* [What the task asks]:
The data beneath this task has to be reprinted character for character.

== Supplied material ==

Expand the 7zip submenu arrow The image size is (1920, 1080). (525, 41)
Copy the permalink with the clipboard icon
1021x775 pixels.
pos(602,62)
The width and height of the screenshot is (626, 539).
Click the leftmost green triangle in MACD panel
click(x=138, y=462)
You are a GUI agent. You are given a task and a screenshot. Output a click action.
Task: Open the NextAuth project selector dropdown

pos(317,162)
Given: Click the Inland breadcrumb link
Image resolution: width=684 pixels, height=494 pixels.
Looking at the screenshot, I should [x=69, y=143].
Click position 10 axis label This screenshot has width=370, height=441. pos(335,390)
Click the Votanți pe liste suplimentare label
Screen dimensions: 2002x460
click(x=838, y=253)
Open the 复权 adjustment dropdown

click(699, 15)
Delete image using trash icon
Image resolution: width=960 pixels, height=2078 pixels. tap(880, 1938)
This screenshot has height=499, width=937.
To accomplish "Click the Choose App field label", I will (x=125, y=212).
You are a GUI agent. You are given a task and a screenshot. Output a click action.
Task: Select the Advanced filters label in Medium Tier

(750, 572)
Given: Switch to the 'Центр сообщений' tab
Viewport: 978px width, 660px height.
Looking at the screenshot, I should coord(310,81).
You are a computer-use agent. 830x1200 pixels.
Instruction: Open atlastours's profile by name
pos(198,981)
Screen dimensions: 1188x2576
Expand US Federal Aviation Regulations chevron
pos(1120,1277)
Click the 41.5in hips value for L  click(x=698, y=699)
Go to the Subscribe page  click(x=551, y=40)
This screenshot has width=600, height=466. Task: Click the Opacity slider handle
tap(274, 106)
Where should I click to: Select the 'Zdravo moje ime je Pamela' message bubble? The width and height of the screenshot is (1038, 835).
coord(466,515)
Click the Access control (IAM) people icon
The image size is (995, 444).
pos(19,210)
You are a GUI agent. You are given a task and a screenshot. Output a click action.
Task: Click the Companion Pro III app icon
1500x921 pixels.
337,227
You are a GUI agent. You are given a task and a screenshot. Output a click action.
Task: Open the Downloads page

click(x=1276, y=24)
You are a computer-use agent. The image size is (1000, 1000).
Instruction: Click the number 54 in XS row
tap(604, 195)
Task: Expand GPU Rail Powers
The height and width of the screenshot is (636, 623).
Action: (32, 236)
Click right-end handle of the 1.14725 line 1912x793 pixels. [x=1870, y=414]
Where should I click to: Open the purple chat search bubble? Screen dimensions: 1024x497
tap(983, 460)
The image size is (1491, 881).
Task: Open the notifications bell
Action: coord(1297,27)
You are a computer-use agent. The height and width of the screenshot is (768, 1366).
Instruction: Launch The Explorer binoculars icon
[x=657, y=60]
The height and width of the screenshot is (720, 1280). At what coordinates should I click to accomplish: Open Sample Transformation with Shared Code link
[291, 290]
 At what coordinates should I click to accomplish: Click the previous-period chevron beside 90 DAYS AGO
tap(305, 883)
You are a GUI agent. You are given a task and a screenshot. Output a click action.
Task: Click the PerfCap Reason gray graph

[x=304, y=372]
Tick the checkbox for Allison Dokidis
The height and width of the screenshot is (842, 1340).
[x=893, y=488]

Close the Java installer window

===

* [Exercise output]:
Expand the 7zip submenu arrow The image size is (1920, 1080). (525, 41)
Copy the permalink with the clipboard icon
1021x775 pixels.
pos(602,62)
The width and height of the screenshot is (626, 539).
Click the leftmost green triangle in MACD panel
click(x=138, y=462)
You are a GUI agent. You are given a task and a screenshot. Output a click action.
Task: Open the NextAuth project selector dropdown

pos(317,162)
Given: Click the Inland breadcrumb link
Image resolution: width=684 pixels, height=494 pixels.
Looking at the screenshot, I should [x=69, y=143].
Click position 10 axis label This screenshot has width=370, height=441. pos(335,390)
Click the Votanți pe liste suplimentare label
Screen dimensions: 2002x460
click(x=838, y=253)
Open the 复权 adjustment dropdown

click(699, 15)
Delete image using trash icon
Image resolution: width=960 pixels, height=2078 pixels. tap(880, 1938)
This screenshot has height=499, width=937.
To accomplish "Click the Choose App field label", I will (x=125, y=212).
You are a GUI agent. You are given a task and a screenshot. Output a click action.
Task: Select the Advanced filters label in Medium Tier

(750, 572)
Given: Switch to the 'Центр сообщений' tab
Viewport: 978px width, 660px height.
Looking at the screenshot, I should coord(310,81).
You are a computer-use agent. 830x1200 pixels.
Instruction: Open atlastours's profile by name
pos(198,981)
Screen dimensions: 1188x2576
Expand US Federal Aviation Regulations chevron
pos(1120,1277)
Click the 41.5in hips value for L  click(x=698, y=699)
Go to the Subscribe page  click(x=551, y=40)
This screenshot has width=600, height=466. Task: Click the Opacity slider handle
tap(274, 106)
Where should I click to: Select the 'Zdravo moje ime je Pamela' message bubble? The width and height of the screenshot is (1038, 835).
coord(466,515)
Click the Access control (IAM) people icon
The image size is (995, 444).
pos(19,210)
You are a GUI agent. You are given a task and a screenshot. Output a click action.
Task: Click the Companion Pro III app icon
1500x921 pixels.
337,227
You are a GUI agent. You are given a task and a screenshot. Output a click action.
Task: Open the Downloads page

click(x=1276, y=24)
You are a computer-use agent. The image size is (1000, 1000).
Instruction: Click the number 54 in XS row
tap(604, 195)
Task: Expand GPU Rail Powers
The height and width of the screenshot is (636, 623).
Action: (32, 236)
Click right-end handle of the 1.14725 line 1912x793 pixels. [x=1870, y=414]
Where should I click to: Open the purple chat search bubble? Screen dimensions: 1024x497
tap(983, 460)
The image size is (1491, 881).
Task: Open the notifications bell
Action: coord(1297,27)
You are a computer-use agent. The height and width of the screenshot is (768, 1366).
Instruction: Launch The Explorer binoculars icon
[x=657, y=60]
The height and width of the screenshot is (720, 1280). At what coordinates should I click to accomplish: Open Sample Transformation with Shared Code link
[291, 290]
 At what coordinates should I click to accomplish: Click the previous-period chevron beside 90 DAYS AGO
tap(305, 883)
You are a GUI agent. You are given a task and a screenshot. Output a click action.
Task: Click the PerfCap Reason gray graph

[x=304, y=372]
Tick the checkbox for Allison Dokidis
The height and width of the screenshot is (842, 1340).
[x=893, y=488]

Close the Java installer window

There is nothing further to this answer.